Task inputs —
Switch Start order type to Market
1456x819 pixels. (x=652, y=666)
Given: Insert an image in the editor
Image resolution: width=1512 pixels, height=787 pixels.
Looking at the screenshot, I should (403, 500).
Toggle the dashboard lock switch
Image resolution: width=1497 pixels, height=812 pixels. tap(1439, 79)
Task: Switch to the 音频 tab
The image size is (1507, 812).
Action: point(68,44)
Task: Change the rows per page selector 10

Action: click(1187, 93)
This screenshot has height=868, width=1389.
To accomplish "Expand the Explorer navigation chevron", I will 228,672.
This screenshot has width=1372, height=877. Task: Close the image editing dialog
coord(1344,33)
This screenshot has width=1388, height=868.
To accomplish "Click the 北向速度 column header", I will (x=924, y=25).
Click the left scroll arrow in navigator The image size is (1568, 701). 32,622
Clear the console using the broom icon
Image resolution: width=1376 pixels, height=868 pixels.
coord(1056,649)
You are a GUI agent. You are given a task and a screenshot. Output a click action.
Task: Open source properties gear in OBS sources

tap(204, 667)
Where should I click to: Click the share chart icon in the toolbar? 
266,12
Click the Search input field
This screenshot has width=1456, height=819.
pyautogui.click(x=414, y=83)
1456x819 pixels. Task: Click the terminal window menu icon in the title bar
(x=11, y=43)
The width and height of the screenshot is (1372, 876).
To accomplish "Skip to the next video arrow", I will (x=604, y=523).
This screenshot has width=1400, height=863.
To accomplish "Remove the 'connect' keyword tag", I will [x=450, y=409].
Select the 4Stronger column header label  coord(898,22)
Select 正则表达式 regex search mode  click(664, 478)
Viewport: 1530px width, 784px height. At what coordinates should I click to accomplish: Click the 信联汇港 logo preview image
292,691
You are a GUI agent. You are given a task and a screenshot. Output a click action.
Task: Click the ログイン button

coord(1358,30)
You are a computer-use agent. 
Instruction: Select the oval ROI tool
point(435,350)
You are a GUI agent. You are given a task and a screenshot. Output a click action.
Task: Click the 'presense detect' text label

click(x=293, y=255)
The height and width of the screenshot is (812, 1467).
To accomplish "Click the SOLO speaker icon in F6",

Directions for this task —
Give back the material in full, word for word.

Exercise response —
Switch Start order type to Market
1456x819 pixels. (x=652, y=666)
Given: Insert an image in the editor
Image resolution: width=1512 pixels, height=787 pixels.
Looking at the screenshot, I should (403, 500).
Toggle the dashboard lock switch
Image resolution: width=1497 pixels, height=812 pixels. tap(1439, 79)
Task: Switch to the 音频 tab
The image size is (1507, 812).
Action: point(68,44)
Task: Change the rows per page selector 10

Action: click(1187, 93)
This screenshot has height=868, width=1389.
To accomplish "Expand the Explorer navigation chevron", I will 228,672.
This screenshot has width=1372, height=877. Task: Close the image editing dialog
coord(1344,33)
This screenshot has width=1388, height=868.
To accomplish "Click the 北向速度 column header", I will (x=924, y=25).
Click the left scroll arrow in navigator The image size is (1568, 701). 32,622
Clear the console using the broom icon
Image resolution: width=1376 pixels, height=868 pixels.
coord(1056,649)
You are a GUI agent. You are given a task and a screenshot. Output a click action.
Task: Open source properties gear in OBS sources

tap(204, 667)
Where should I click to: Click the share chart icon in the toolbar? 
266,12
Click the Search input field
This screenshot has width=1456, height=819.
pyautogui.click(x=414, y=83)
1456x819 pixels. Task: Click the terminal window menu icon in the title bar
(x=11, y=43)
The width and height of the screenshot is (1372, 876).
To accomplish "Skip to the next video arrow", I will (x=604, y=523).
This screenshot has width=1400, height=863.
To accomplish "Remove the 'connect' keyword tag", I will [x=450, y=409].
Select the 4Stronger column header label  coord(898,22)
Select 正则表达式 regex search mode  click(664, 478)
Viewport: 1530px width, 784px height. At what coordinates should I click to accomplish: Click the 信联汇港 logo preview image
292,691
You are a GUI agent. You are given a task and a screenshot. Output a click action.
Task: Click the ログイン button

coord(1358,30)
You are a computer-use agent. 
Instruction: Select the oval ROI tool
point(435,350)
You are a GUI agent. You are given a task and a screenshot. Output a click action.
Task: Click the 'presense detect' text label

click(x=293, y=255)
The height and width of the screenshot is (812, 1467).
To accomplish "Click the SOLO speaker icon in F6",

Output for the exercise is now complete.